Tobacco ringspot virus

Virus classification
- (unranked): Virus
- Realm: Riboviria
- Kingdom: Orthornavirae
- Phylum: Pisuviricota
- Class: Pisoniviricetes
- Order: Picornavirales
- Family: Secoviridae
- Genus: Nepovirus
- Species: Nepovirus nicotianae

= Tobacco ringspot virus =

Species of virus

Tobacco ringspot virus (TRSV) is a plant pathogenic virus in the plant virus family Secoviridae. It is the type species of the genus Nepovirus. Nepoviruses are transmitted between plants by nematodes, thrips, mites, grasshoppers, and flea beetles. TRSV is also easily transmitted by sap inoculation and transmission in seeds has been reported. In recent cases it has also been shown to appear in bees, but no transmission to plants from bees has been noted.
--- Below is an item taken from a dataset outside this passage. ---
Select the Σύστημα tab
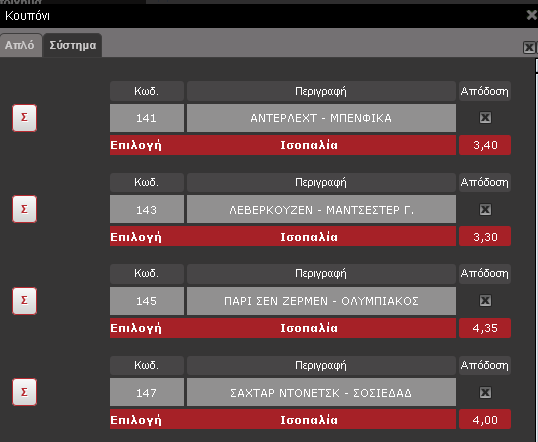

TRSV was observed for the first time in tobacco fields in Virginia and described in 1927. It is an isometric particle with a bipartite RNA genome. The virus has a wide host range that includes field grown crops, ornamentals and weeds. Its name comes from its most common symptom being chlorotic ringspots on the leaves of infected plants. In some areas this virus has caused growers to stop growing affected crops.

A. B. C.

Symptoms and virus inclusions of Tobacco ringspot nepovirus in the host Zamia furfuracea, the Cardboard Cycad.
A. The first symptoms seen were chlorotic ringspots. With time they become necrotic. B. There are two types of inclusions found in leaf strips stained with Azure A (nucleic acid stain), one is vacuolate (Vac Inc) and the other more crystalloid (Cyst Inc - darker spots). C. Vacuolate inclusions only.